I thought of the times I had helped out people on the street, usually buying them food or paying for their public transportation. Two days before I heard the report on the radio, I’d bought an egg salad sandwich and something to drink for a man outside the grocery store—and hadn’t asked his name, nor told him mine. I flashed back to the summer when I subbed as organist for six weeks in downtown Chicago, and regularly bought a fast food breakfast for a half dozen or so homeless people between Masses; I never learned their names. I struggled to remember the name of a single homeless person I’d tended when I volunteered for a foot care ministry…and drew a blank. Easily, I called to mind the names of several of my fellow volunteers, the nice, clean, and safe people who were like me.

The naming aspect of the news report and the service for the indigent deceased hit home during Trinity Sunday’s liturgies. There were all sorts of manifestations of the contentious debate over Trinitarian naming of the past decades: the privileged ritual names of Father/Son/Holy Spirit; the “job description” Trinity of Creator/Redeemer/Sanctifier; the more poetic rendering of Lover/Beloved/Love, and so on.

It all got me to wondering how much more deeply we could enter into the Divine Mystery if we brought ourselves to learn the names of God’s least and lowly. In our tradition, which values naming so highly when we are “Christ-ened,” why not also value the names of those valued by the Son of Man in Matthew 25: the naked, the homeless, the hungry, the prisoner—all those at the margins of our daily incarnated life—all those valued so highly by the Son of Man that he identified himself with them? They form, it seems to me, their own Litany of the Saints.

When we bind unto ourselves the strong name of the Trinity, let us likewise bind unto ourselves the names, the faces, the bodies, the Christ made incarnate again through the Spirit as we live the Gospel in service to all.

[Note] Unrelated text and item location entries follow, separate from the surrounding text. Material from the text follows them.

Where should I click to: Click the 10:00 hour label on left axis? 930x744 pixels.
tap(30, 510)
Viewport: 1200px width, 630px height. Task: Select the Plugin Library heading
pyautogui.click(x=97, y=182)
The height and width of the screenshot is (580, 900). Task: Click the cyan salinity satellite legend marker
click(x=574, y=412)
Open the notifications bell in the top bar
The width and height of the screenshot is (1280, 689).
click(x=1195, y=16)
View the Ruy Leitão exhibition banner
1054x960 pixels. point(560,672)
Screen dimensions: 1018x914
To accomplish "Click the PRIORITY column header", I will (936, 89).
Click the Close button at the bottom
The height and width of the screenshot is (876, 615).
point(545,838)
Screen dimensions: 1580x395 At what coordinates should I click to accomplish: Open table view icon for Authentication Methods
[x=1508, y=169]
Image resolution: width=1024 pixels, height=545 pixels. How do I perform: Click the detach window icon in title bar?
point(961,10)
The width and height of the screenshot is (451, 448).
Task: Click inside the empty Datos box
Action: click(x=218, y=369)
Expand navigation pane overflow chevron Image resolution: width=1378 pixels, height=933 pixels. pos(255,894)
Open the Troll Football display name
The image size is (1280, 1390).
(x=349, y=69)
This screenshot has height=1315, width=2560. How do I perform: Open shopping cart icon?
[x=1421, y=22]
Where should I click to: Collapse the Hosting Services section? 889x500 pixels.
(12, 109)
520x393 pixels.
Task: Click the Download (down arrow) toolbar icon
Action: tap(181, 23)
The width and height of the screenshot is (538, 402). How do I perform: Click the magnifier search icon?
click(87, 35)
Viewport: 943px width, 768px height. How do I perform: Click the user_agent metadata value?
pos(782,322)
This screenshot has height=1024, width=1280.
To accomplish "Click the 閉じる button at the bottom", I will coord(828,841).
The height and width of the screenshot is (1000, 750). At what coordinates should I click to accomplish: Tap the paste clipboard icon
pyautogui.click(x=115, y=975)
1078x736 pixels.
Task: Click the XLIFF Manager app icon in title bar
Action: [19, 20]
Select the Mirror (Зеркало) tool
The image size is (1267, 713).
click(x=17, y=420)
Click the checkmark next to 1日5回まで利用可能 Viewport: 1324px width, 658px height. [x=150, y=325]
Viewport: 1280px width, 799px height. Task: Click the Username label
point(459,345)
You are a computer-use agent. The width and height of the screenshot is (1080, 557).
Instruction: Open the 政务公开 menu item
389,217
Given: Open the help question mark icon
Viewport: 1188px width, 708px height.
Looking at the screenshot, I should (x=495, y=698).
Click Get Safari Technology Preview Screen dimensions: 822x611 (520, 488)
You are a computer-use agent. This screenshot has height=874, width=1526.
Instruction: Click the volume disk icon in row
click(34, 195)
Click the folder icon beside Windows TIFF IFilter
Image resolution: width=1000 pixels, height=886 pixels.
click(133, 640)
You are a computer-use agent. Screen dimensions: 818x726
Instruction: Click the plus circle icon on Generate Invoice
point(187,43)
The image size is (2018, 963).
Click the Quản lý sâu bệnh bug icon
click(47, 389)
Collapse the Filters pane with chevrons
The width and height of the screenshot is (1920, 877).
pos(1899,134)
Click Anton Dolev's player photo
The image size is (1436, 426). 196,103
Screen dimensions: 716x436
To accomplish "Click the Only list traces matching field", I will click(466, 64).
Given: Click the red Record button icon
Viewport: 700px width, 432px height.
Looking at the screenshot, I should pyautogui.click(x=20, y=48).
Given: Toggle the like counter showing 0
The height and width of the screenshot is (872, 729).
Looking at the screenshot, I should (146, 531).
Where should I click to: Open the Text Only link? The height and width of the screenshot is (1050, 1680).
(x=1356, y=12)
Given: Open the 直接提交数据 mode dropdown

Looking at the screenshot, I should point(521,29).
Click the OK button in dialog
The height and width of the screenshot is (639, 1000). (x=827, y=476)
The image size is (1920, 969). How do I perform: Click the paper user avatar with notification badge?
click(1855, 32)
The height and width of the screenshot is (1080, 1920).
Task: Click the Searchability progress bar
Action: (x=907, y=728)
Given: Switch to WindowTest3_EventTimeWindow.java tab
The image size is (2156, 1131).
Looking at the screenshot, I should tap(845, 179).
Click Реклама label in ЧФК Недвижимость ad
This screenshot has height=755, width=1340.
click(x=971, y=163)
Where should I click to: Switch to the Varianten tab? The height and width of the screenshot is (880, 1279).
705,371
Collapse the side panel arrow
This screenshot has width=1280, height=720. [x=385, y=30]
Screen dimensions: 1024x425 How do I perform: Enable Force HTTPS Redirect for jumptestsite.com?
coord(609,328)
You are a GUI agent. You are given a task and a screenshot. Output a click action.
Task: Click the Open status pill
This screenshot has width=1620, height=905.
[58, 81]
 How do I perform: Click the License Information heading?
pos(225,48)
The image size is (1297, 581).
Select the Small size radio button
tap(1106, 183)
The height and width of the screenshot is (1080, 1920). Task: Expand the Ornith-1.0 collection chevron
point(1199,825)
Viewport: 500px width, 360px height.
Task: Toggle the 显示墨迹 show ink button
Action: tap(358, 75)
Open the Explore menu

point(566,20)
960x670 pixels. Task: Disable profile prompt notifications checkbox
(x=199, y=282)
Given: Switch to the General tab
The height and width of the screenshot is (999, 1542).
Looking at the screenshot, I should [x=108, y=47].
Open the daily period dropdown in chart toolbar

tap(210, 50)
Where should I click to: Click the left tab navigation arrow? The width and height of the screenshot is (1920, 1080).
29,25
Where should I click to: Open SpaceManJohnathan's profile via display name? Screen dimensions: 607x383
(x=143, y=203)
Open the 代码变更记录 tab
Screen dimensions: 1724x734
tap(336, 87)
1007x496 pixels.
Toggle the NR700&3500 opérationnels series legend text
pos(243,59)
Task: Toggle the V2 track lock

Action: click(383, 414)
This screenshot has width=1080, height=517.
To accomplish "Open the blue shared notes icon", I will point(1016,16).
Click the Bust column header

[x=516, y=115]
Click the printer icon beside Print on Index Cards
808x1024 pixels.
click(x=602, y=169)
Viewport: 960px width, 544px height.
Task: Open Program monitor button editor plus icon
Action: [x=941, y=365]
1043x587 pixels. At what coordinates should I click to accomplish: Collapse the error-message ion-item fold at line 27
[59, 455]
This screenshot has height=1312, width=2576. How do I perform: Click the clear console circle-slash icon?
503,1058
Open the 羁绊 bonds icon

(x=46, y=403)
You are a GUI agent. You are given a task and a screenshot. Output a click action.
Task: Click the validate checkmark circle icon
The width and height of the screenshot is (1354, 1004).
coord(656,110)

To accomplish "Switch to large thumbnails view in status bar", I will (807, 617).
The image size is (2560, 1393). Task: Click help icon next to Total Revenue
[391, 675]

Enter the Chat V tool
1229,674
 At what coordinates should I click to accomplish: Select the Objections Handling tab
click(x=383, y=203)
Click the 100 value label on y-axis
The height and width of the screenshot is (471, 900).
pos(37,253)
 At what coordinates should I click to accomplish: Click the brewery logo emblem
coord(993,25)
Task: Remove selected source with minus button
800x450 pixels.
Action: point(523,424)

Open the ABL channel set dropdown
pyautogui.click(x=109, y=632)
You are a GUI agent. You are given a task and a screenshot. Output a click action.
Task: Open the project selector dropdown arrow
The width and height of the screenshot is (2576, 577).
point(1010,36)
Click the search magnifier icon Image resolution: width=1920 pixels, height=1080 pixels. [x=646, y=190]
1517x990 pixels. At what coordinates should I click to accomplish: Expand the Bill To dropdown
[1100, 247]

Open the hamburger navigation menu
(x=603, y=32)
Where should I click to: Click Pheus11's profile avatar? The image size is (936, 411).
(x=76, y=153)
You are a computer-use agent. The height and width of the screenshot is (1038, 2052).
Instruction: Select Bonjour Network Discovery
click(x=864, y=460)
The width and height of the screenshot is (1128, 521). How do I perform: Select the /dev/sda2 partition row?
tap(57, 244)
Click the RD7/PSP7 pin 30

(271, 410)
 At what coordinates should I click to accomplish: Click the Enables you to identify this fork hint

  1. This reminded me of a ministry started in 2006 at a Catholic high school where I was chaplain called the Joseph of Arimathea Society. It is a group of students that come together to do graveside services and burials for the deceased indigent of our city. It quickly spread to all of our Catholic high schools and colleges. As the faculty member who brought the idea to our school said, “Everyone comes into this world with someone to hold them, they deserve someone to hold them as they leave it.” In the years since, a companion ministry has grown up where students carve headstones, since the city can’t afford them. They do indeed learn the names and lives of those least of our brothers and sisters. As a result, in the last 13 years not one person has died in our city without someone to carry them and pray for them. And I know from conversations with those involved that it has changed how they think about and treat those who still live on our streets.

    The ministry seems to be spreading through the Catholic school network and has been started in other cities. A documentary filmmaker made a film about it called “The Potter’s Field” that is available on YouTube.


    1. Beautiful! I know of the Arimathea ministry & have also encountered it as a non-musical version of the Funeral Choir – parishioners/congregants who come to the funeral service so that there will be participation by the assembled faithful.